Abstract

Membrane fusion of microsomes with soybean phospholipid vesicles was performed at pH 6.5 to investigate the effect of lipid-enrichment in the membrane on the rotational mobility of cytochrome P450. Rotational diffusion of cytochrome P450 in the microsomal membrane of phenobarbital-induced rabbit liver was measured by detecting the decay of absorption anisotropy after photolysis of the heme CO complex by a vertically polarized laser flash. The fusion procedures yielded three separate fractions upon sucrose density gradient centrifugation with lipid-to-protein ratio in weight (L/P) as follows: 1.5 in the bottom fraction, 2.2 in the middle fraction, and 3.9 in the top fraction.
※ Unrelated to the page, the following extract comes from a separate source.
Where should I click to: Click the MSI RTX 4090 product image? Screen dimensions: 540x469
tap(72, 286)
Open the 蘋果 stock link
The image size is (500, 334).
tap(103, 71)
In each fraction, co-existence of mobile and immobile cytochrome P450 was observed. The percentage of rotationally mobile P450 (with the mean rotational relaxation time of φ=505–828 μs) in each of the different bands was found to be 59% in the bottom fraction, 61% in the middle fraction, and 68% in the top fraction. This increase in mobile population of P450 due to lipid-enrichment indicates that aggregated proteins in microsomal membranes dissociate with increasing L/P which is inversely proportional to the protein concentration in the membrane. With freeze-fracture electron microscopy, it was shown that the average distance increased between intramembrane particles by lipid-enrichment. Thus, the significant immobile population (32%) of P450 in microsomal membranes can be explained by nonspecific protein aggregation which is a consequence of the low L/P of 0.8. The decrease in the mobile population in the bottom fraction compared with intact microsomes was shown to be due to the pH 6.5 incubation used for fusion.